Pothole bill for Cambridgeshire costs nearly £5m
A staggering £4.7 million has been spent on repairing potholes in Cambridgeshire in just one year as well as £54,000 paid out in damages to drivers.
Cambridgeshire County Council spent the sum in the 2014/15 financial year, according to a freedom of information request.
Around £2.8 million came direct from the county council for patching and repairing potholes, including £518,139.64 which was from its one-off severe weather recovery fund.
The remaining £1.9 million came directly from a new grant from the Department for Transport. This grant is being cut to just under £1 million for the next 12 months, under a new system from Whitehall for funding bumps in the road.
Almost 22,000 potholes were earmarked for repair across the county between April and December in 2014, following on from 24,900 from the financial year 2013/14, latest figures show.

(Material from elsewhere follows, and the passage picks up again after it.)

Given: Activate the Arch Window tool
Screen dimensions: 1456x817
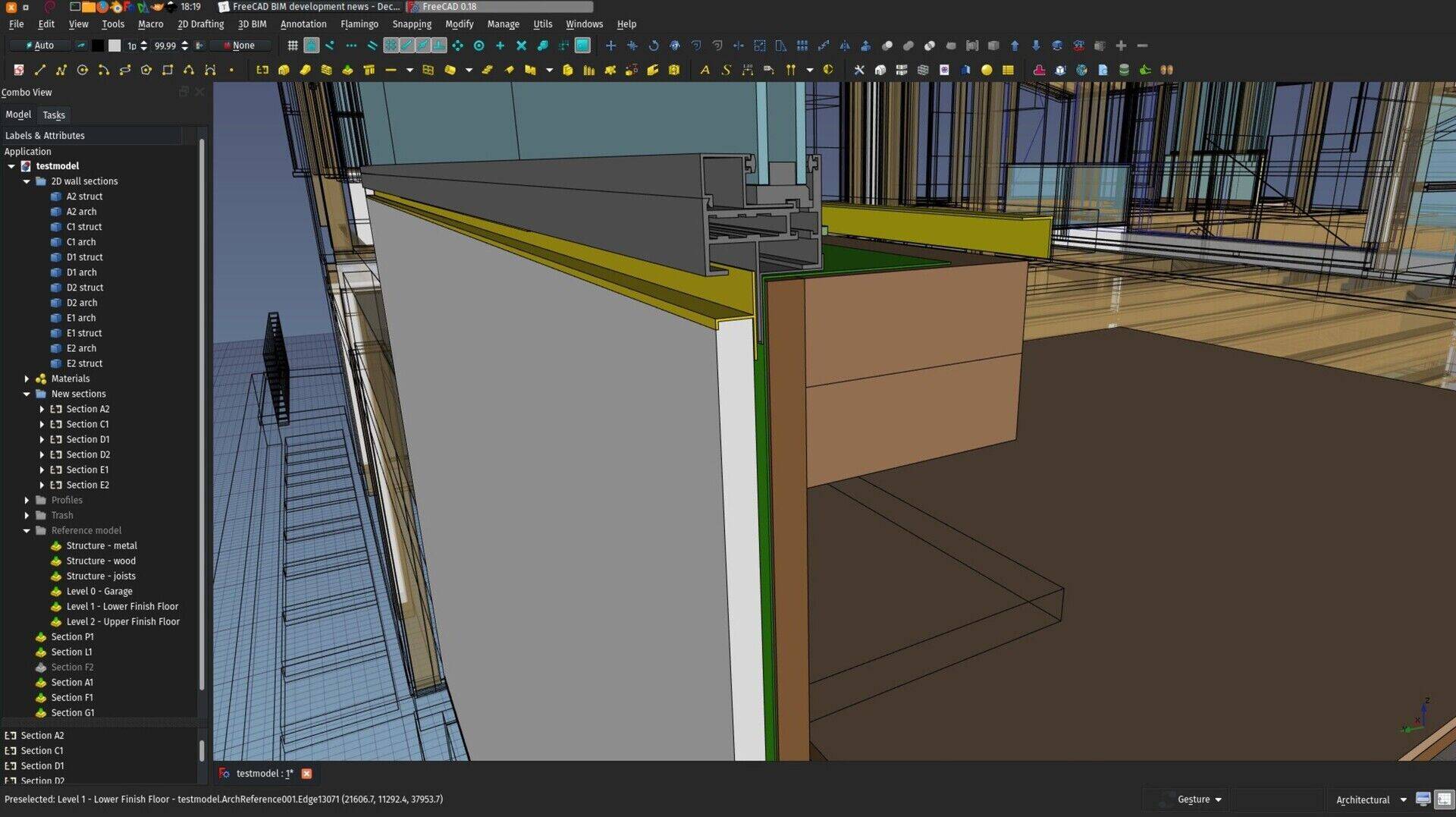Looking at the screenshot, I should [427, 70].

The massive task of filling them has been undertaken since, while compensation payouts to drivers have also run into the tens of thousands – with the last financial year seeing more than £50,000 in claims paid out.
“We invested £26 million last year on repairing Cambridgeshire’s roads to keep people and business moving,” said a county council spokesman.

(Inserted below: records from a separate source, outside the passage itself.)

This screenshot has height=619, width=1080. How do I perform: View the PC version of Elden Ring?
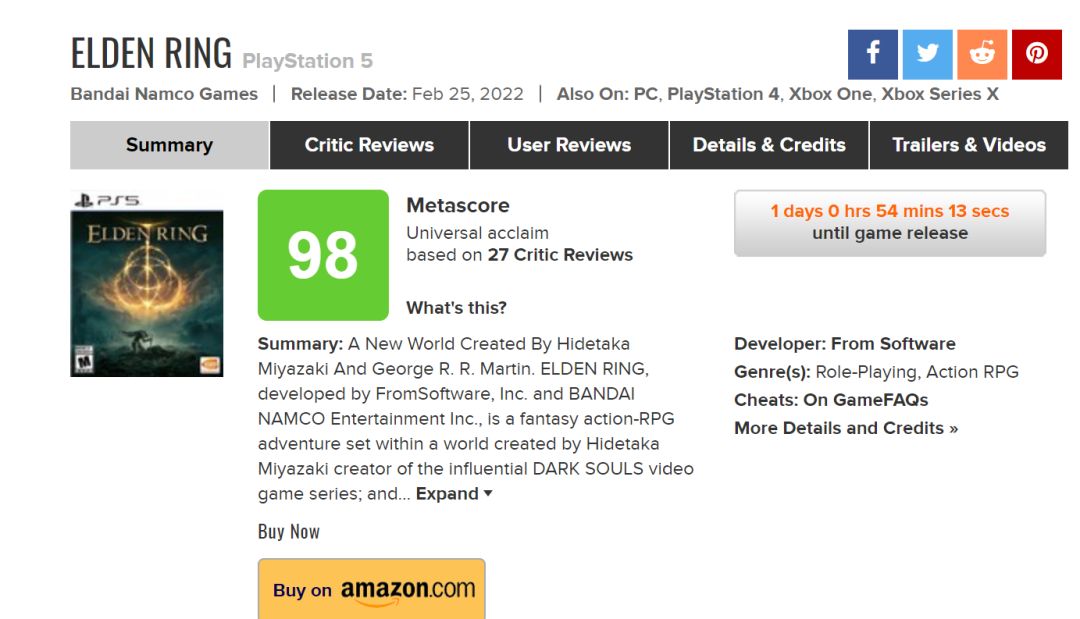(x=645, y=94)
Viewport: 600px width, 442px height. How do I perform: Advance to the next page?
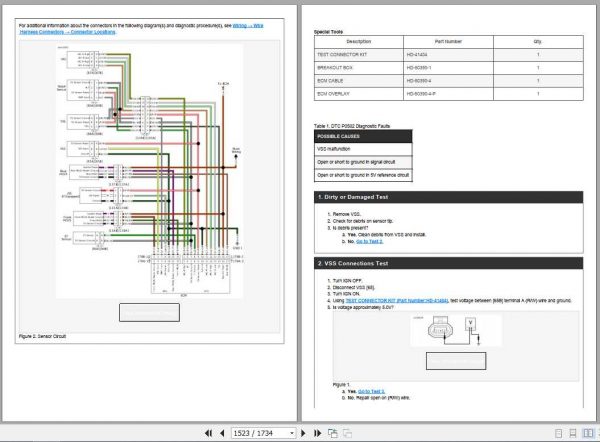[305, 433]
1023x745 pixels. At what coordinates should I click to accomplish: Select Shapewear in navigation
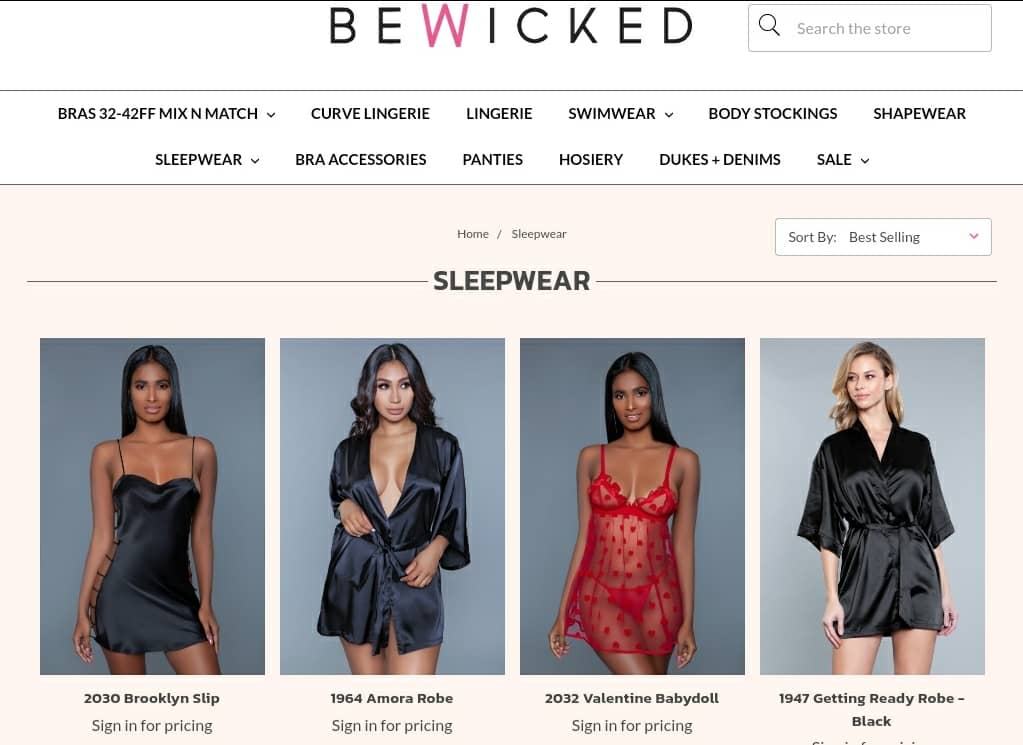coord(919,114)
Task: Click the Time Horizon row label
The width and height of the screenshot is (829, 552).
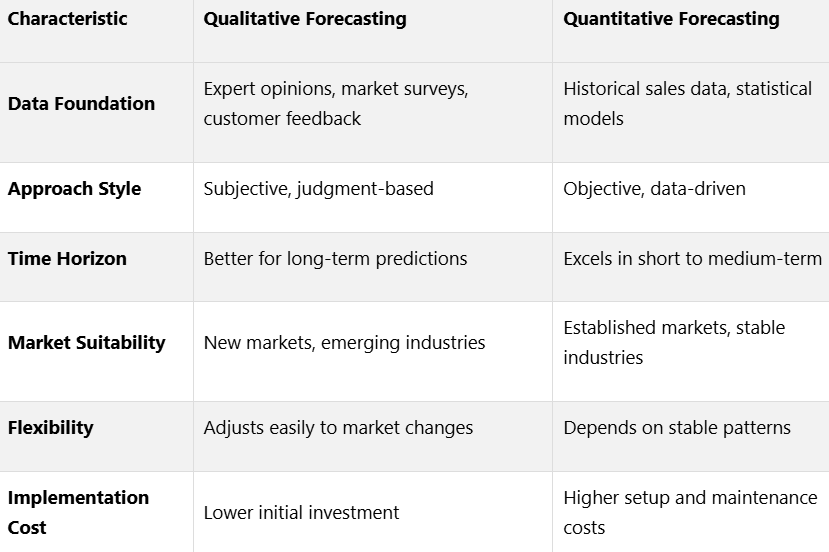Action: point(67,259)
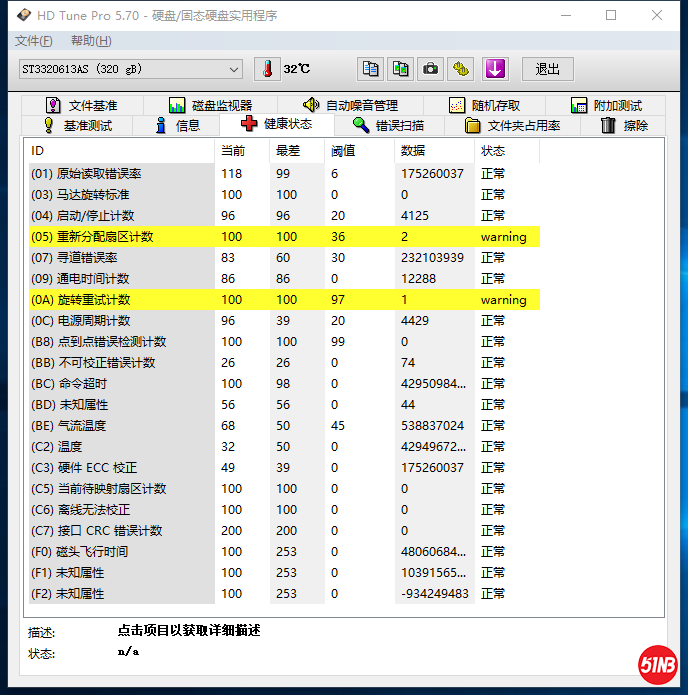Open the 磁盘监视器 tab
Image resolution: width=688 pixels, height=695 pixels.
(210, 105)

“We are working hard to improve how we repair roads. We have also introduced a better online system for reporting faults so people can get the information, including photos, to the local team.
“We do our best to reduce the need for anyone to claim compensation and have seen the amount paid out last year reduce significantly from the year before and was less than in 2012/2013.”
In 2014/15 the council had an overall roads maintenance budget in the region of £7.45 million, which also included spending on cycleways and street lighting.
Pothole damage on the UK’s roads has hit drivers’ finances hard over the last 12 months, a new study has revealed.
And the costliest damage per driver was suffered by motorists in the east of England, who are forking out an average of £163.68, nearly three times as much as drivers in Wales whose repairs cost £61.83, according to research from Kwik Fit.
The system of paying for potholes has undergone an overhaul in recent times.
The Government 18 months ago said that a record amount of funding will help local authorities tackle potholes and improve local roads between 2015 and 2021, by providing more long-term certainty.
The new funding model means the county council will receive a guaranteed £15 million for local highways maintenance over this timeframe.
But it will no longer have access to a Department for Transport contingency pot for highways maintenance, which in 2013/14 paid out £3.5 million.